The two conclusions that are challenged in this appeal are that (1) the Complaint failed to make out a case of violation of a cognizable property interest, and (2) even if it did, there was no Constitutional deprivation (and therefore no action under § 1983) because the State, through its Merit System law, provided adequate post-deprivation procedures. We need not consider the second of these conclusions because we believe that the court was correct on the first.
When the ambiguity in the allegations laid out in the Complaint is peeled away, as above, the focus becomes more narrow and more clear. What is it that the plaintiffs are entitled to and how has that been denied them? They say that they are entitled to a fair implementation of the law governing promotions and that, by using techniques permitted under the Merit System law in an unfair or arbitrary manner, the law was not fairly implemented as to them. They point to Md.Ann.Code, art. 64A, § 18(e), which they say “stipulates that vacancies shall be filled by promotion” and to §§ 16, 17, and 22, which set forth “a procedure intended to insure the systematic filling of positions based on merit.”
Much of this statutory discretion has been implemented and refined by regulations adopted by the Secretary. Some of these regulations deal with the classification, reclassification, and declassification of positions (COMAR 06.01.01.10-14), the appointment of persons to acting positions (COMAR 06.01.01.14), allowing persons who do not possess necessary qualifications at the time of an examination but who will
In short, apart from the bald allegation, for which no supporting facts are given, that test scores were altered, the devices and techniques complained of are part and parcel of the Merit System and part of the fabric of how it is intended to be applied. In certain instances, it is not impermissible to appoint and promote preferred or preselected people, depending on how and why they were preferred or pre-selected. Any property interest that the plaintiffs may have in the application of the Merit System, therefore, is in the application of the whole system authorized by law and not just in isolated parts of it.
In Leese v.
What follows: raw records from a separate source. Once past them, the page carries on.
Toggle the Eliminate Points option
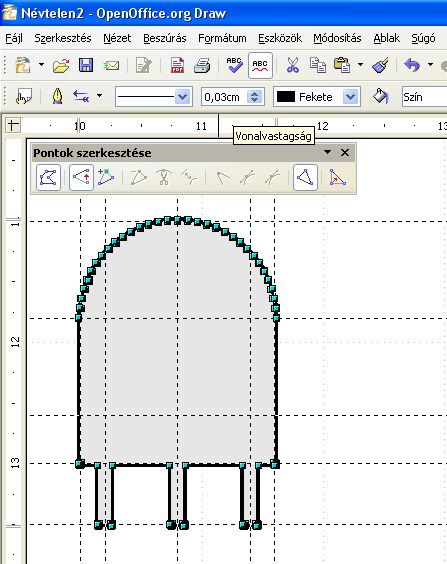 pyautogui.click(x=338, y=177)
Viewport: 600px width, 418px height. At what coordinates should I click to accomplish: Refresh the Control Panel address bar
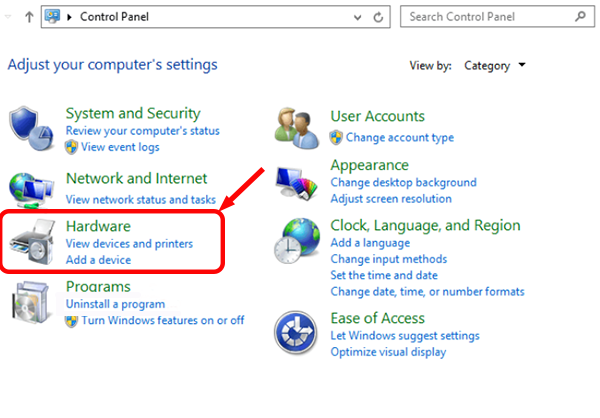[380, 17]
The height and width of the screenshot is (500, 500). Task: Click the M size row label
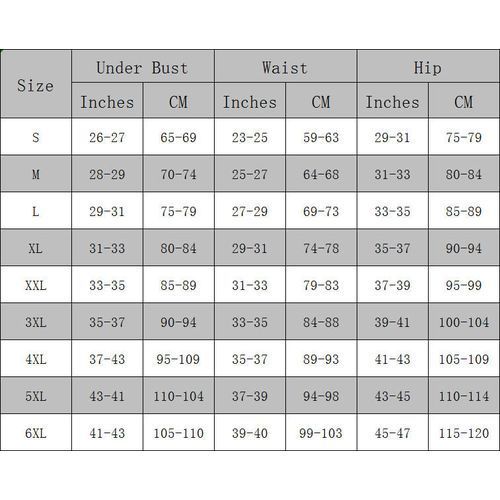(x=36, y=174)
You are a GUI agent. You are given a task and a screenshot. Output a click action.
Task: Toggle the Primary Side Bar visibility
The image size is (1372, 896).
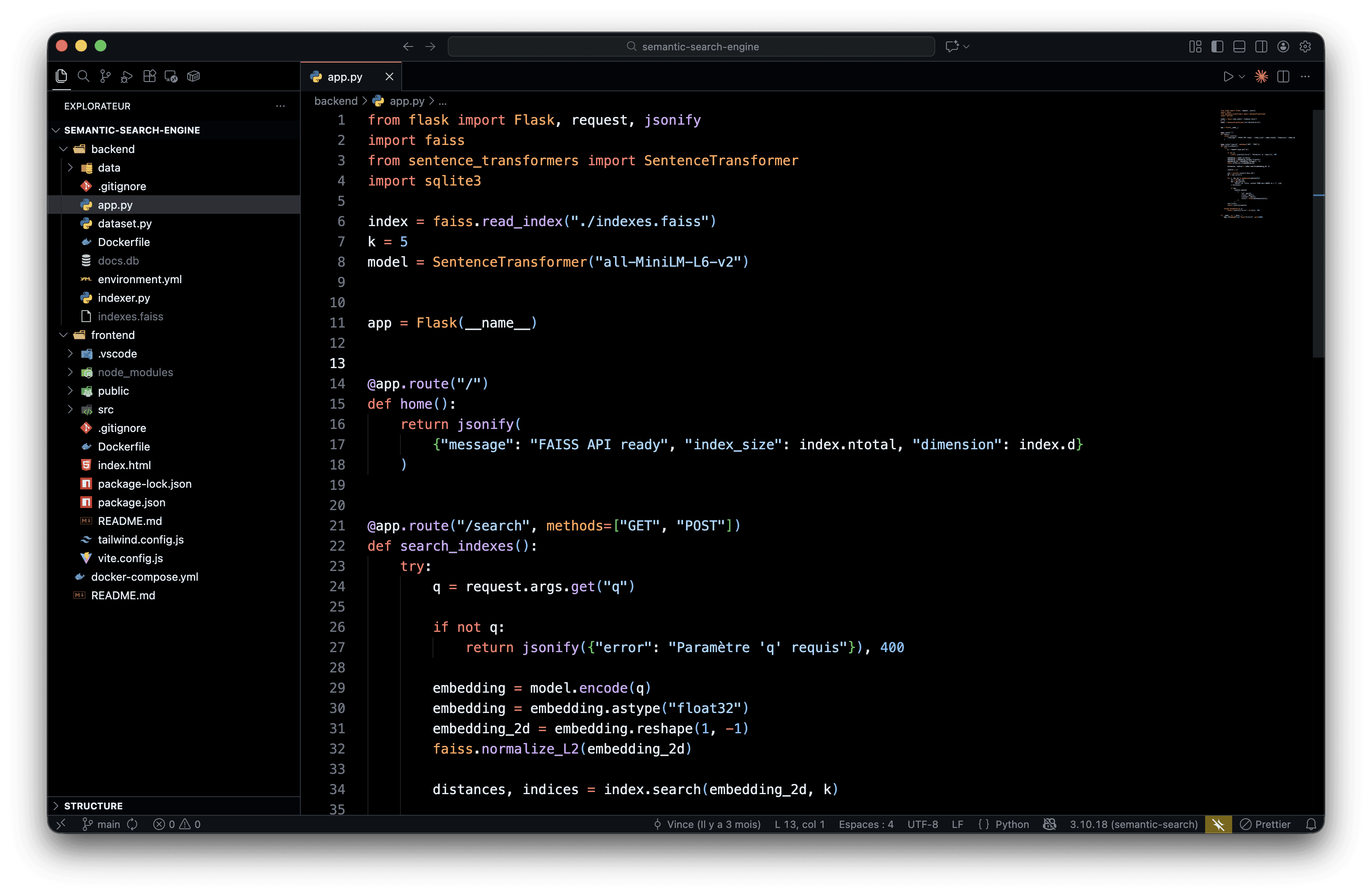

Baltimore County, 64 Md.App. 442, 457, 497 A.2d 159, cert. denied, 305 Md. 106, 501 A.2d 845 (1985), we held that a property interest for purposes of § 1983 “ordinarily can be said to exist only when there is a guarantee of continued employment or promotion.” The effort here is to extend that property interest to a guarantee, not of promotion itself but of an opportunity for promotion. Even if we were willing to accept such an extension, the fact is that the Complaint before us, read in conjunction with the State Merit System law upon which it is based, does not establish that the plaintiffs were denied that opportunity, as allowed under that law. Most of the out-of-State cases relied upon by plaintiffs appear to be based on personnel systems quite different than the Maryland system or upon illegal circumventions of the law, and are therefore not apposite in the case now before us. For these reasons, we find no error in the disposition of Count I.
Berry’s Claim — Limitations
The one claim of Kevin Berry that survived the motion to dismiss and that is pressed here was that stated
“In August, 1986, Plaintiff Berry discovered that a white female employee with no prior experience (whereas Plaintiff Berry had had two years experience performing the duties of this position) and lessor [sic] qualifications had been promoted during a prior month, to the position of Administrative Officer III, grade XV, for which Plaintiff Berry had applied. Plaintiff Berry’s name had been removed from the list of potential candidates. Further, without explanation, Plaintiff Berry was removed from his supervisory duties and responsibilities during the summer of 1986.”
Evidence obtained during discovery showed that the promotion in question had occurred in July, 1986 and that Berry had learned of it on August 4, 1986. This action was filed August 14, 1989 — ten days beyond the three year period commencing August 5, 1986. Unless tolled, limitations clearly bars the action.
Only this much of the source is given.